** Source document **
London, June 7 (IANS) We cannot possibly anticipate or memorize every potential word, phrase, or sentence. Yet we have no trouble constructing and understanding the myriads of novel utterances every day.

 
 How do we do it? Linguists say we naturally and unconsciously employ abstract rules-syntax, says a new study from Glasgow University.
 
 The study made use of a cognitive process called structural priming. Simply put, if you use a certain kind of structure in one sentence, you’re likely to use it again in a subsequent sentence.
 
 “The structure of a maths equation correctly solved is preserved in memory and determines the structuring of a subsequent sentence that a person has to complete,” write the study authors, according to a Glasgow statement.
 
 The study was conducted by psychologists Christoph Scheepers, Catherine J. Martin, Andriy Myachykov, Kay Teevan, and Izabela Viskupova of the University of Glasgow, and Patrick Sturt of the University of Edinburgh.
 
 Neuroscientists have found evidence suggesting a link between maths and language, “but this is the first time we’ve shown it in a behavioural setup," the study authors said, reports the journal Psychological Science.
 
 To find out how abstract-and cognitively general this process is, the experimenters gave native English-speaking students a pencil-and-paper test containing a series of maths problems paired with incomplete sentences.
 
 The subjects were variously successful in solving the problems. What does all this mean?
 
 Our cognitive processes operate “at a very high level of abstraction,” the authors write.
 
 And those abstractions may apply in similar fashion to all kinds of thinking- in numbers, words, or perhaps even music.

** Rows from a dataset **

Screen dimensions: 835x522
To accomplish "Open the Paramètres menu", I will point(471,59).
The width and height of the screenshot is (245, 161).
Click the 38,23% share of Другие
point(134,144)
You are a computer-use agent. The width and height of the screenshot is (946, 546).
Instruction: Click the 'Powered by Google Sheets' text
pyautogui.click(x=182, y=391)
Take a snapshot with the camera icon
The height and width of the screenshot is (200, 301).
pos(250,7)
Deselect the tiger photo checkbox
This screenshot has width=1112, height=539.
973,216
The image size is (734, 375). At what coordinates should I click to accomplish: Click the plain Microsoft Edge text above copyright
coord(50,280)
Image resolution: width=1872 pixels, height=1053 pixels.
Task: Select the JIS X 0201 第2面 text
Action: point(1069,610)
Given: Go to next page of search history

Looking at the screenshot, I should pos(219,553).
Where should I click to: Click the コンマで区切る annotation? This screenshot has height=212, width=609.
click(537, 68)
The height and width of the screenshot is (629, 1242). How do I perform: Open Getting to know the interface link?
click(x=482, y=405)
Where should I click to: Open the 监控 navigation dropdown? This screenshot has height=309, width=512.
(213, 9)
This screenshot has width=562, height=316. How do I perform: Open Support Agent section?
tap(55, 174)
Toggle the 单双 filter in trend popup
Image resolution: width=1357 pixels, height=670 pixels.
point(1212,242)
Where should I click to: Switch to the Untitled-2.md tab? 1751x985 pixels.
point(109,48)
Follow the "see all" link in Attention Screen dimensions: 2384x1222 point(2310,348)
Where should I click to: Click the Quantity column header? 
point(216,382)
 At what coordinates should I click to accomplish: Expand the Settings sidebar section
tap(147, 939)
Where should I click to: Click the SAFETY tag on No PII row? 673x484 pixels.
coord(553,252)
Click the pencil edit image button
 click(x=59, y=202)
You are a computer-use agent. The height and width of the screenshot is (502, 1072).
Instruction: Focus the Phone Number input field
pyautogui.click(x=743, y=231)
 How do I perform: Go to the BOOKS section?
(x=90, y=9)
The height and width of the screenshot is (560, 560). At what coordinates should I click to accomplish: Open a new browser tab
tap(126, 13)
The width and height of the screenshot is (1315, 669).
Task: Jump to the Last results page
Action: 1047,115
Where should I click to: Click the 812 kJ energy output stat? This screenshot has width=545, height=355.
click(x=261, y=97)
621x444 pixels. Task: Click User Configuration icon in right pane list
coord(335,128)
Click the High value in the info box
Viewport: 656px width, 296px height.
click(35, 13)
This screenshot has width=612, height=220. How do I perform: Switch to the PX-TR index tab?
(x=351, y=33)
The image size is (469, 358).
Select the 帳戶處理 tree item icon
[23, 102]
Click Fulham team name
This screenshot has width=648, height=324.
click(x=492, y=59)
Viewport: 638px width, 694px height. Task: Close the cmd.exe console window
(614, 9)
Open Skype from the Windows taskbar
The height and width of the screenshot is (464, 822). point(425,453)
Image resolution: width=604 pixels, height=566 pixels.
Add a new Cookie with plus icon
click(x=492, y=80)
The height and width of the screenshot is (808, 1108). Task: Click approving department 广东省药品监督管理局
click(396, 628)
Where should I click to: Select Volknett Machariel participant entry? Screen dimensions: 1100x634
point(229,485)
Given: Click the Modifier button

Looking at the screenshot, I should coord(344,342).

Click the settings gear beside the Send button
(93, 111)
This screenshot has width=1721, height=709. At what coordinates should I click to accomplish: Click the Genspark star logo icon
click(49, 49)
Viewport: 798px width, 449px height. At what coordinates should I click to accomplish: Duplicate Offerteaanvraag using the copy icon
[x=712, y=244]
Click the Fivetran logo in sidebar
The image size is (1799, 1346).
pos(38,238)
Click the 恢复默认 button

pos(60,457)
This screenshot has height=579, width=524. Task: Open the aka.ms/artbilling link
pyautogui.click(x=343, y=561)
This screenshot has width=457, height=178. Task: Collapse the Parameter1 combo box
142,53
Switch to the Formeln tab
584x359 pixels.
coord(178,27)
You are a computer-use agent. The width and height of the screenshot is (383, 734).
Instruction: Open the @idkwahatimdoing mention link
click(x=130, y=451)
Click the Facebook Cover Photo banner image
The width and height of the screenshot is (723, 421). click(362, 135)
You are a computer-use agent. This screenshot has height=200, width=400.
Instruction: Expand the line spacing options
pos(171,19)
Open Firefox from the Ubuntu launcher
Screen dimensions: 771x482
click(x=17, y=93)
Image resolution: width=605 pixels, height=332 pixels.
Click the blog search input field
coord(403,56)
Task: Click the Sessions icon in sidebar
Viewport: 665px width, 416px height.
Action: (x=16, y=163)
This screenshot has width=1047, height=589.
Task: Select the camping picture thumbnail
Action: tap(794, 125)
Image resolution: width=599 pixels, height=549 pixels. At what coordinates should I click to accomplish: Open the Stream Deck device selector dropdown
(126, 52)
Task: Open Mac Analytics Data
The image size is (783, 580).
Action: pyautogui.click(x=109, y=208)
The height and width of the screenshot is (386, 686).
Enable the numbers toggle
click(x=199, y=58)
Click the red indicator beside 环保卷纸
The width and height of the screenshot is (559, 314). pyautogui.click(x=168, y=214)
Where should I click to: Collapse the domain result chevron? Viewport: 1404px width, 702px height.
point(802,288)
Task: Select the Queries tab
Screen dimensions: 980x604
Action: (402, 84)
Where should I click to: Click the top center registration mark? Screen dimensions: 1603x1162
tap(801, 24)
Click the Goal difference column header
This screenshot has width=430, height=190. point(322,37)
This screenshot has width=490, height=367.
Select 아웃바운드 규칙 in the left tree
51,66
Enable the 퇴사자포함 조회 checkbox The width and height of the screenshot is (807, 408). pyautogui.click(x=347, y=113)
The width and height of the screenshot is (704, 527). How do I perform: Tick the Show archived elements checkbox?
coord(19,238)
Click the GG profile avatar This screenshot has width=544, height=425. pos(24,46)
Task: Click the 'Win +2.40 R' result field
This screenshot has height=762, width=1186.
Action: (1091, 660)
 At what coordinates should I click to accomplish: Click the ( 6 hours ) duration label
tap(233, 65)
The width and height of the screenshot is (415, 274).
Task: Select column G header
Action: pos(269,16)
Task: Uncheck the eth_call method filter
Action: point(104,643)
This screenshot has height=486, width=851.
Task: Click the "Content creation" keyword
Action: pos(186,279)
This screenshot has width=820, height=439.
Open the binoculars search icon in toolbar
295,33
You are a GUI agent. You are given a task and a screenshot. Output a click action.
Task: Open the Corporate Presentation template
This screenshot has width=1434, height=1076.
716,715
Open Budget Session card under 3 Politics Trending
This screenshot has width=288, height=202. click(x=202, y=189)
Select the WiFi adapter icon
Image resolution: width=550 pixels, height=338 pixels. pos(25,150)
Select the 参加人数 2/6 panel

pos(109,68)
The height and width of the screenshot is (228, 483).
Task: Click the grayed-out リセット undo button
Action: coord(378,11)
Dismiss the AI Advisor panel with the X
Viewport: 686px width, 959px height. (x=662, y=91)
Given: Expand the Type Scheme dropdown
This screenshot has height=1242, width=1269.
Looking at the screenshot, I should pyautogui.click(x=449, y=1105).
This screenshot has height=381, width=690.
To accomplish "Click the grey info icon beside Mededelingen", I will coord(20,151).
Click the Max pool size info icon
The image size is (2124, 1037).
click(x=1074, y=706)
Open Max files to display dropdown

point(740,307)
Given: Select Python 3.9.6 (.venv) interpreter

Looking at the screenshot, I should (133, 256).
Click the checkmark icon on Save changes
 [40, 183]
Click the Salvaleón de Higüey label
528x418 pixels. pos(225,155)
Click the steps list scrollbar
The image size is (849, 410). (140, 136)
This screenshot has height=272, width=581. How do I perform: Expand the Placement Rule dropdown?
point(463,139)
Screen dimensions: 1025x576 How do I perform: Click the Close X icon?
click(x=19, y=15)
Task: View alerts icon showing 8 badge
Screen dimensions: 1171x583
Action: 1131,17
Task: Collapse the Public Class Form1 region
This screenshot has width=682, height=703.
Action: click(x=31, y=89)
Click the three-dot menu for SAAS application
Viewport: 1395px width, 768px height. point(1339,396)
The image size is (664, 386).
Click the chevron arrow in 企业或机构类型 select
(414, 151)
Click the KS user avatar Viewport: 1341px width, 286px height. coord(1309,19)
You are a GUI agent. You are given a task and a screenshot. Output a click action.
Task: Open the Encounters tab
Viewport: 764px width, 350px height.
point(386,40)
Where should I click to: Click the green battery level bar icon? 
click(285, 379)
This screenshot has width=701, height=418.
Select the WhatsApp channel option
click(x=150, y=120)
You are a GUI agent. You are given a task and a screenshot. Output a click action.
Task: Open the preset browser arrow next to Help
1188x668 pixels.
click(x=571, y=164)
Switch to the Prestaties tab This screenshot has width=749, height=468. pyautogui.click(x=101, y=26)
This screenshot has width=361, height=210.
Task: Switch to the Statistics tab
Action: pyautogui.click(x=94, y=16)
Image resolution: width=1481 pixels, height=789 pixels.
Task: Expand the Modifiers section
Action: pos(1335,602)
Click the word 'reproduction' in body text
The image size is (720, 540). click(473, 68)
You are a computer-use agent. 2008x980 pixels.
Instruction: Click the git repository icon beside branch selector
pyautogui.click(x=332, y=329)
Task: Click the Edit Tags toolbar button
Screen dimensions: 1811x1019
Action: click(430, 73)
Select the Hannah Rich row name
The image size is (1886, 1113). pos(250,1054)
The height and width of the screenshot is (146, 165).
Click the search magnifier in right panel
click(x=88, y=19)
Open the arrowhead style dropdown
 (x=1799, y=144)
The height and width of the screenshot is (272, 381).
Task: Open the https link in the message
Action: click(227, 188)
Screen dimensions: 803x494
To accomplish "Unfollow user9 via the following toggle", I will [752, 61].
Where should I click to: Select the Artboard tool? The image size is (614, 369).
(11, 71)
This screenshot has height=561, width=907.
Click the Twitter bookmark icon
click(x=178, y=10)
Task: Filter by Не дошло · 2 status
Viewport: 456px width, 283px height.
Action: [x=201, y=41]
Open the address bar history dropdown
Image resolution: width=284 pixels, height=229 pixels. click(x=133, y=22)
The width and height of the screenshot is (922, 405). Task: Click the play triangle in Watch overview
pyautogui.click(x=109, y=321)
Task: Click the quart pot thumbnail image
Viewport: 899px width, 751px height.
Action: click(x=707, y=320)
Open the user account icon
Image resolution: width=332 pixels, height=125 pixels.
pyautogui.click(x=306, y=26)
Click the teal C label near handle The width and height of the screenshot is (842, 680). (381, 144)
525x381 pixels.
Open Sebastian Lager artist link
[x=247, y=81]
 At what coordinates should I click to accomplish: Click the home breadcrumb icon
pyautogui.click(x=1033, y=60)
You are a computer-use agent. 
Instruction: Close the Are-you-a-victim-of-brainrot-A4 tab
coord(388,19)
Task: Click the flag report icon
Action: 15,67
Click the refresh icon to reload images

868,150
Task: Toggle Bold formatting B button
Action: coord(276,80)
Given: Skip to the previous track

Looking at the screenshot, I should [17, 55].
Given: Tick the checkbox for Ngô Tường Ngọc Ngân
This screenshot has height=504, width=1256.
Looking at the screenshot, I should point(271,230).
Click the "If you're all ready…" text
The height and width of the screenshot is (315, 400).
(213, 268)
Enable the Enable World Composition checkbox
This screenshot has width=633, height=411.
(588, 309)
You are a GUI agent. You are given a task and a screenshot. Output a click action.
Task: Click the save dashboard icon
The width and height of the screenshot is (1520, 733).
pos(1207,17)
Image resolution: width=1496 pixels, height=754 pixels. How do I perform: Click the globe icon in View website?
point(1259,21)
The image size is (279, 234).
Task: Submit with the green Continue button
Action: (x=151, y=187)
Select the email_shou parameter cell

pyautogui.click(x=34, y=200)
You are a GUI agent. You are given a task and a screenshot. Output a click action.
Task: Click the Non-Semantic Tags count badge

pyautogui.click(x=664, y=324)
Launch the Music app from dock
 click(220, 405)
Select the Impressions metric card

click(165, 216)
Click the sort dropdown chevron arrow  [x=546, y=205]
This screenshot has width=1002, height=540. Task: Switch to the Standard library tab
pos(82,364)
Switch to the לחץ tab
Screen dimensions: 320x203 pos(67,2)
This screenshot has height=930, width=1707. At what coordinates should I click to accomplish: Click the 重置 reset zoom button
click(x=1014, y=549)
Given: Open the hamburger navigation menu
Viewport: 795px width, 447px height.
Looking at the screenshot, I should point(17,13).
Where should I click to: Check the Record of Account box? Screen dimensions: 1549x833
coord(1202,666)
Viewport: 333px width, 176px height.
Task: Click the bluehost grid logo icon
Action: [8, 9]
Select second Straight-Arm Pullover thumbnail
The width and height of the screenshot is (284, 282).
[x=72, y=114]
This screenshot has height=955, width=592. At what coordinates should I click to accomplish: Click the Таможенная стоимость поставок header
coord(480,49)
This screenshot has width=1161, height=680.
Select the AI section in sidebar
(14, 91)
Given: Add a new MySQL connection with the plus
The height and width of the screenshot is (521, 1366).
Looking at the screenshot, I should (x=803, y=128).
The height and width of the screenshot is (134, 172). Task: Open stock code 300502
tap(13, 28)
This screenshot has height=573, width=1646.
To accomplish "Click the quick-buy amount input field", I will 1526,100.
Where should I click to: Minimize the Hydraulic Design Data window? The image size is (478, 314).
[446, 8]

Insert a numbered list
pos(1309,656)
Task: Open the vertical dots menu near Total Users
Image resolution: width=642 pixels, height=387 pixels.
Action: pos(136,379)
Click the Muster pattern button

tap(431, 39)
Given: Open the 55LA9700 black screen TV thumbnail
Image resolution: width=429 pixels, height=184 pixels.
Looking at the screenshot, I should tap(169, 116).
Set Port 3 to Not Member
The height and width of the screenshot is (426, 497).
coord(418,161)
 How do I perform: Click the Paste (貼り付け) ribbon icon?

** Request 1 **
Answer these questions using the article on the maths and language study:
(a) What cognitive process did the study make use of?
(b) Who was given the pencil-and-paper test?
(c) Which journal is named as reporting the authors' remarks?
** Request 2 **
Extract every line of the rows that contains the string "perform".
The article and the rows come from unrelated sources.

** Task output 1 **
(a) Structural priming.
(b) Native English-speaking students.
(c) Psychological Science.

** Task output 2 **
The height and width of the screenshot is (629, 1242). How do I perform: Open Getting to know the interface link?
This screenshot has width=562, height=316. How do I perform: Open Support Agent section?
 How do I perform: Go to the BOOKS section?
This screenshot has width=612, height=220. How do I perform: Switch to the PX-TR index tab?
The width and height of the screenshot is (704, 527). How do I perform: Tick the Show archived elements checkbox?
This screenshot has height=272, width=581. How do I perform: Expand the Placement Rule dropdown?
Screen dimensions: 1025x576 How do I perform: Click the Close X icon?
Image resolution: width=1496 pixels, height=754 pixels. How do I perform: Click the globe icon in View website?
 How do I perform: Click the Paste (貼り付け) ribbon icon?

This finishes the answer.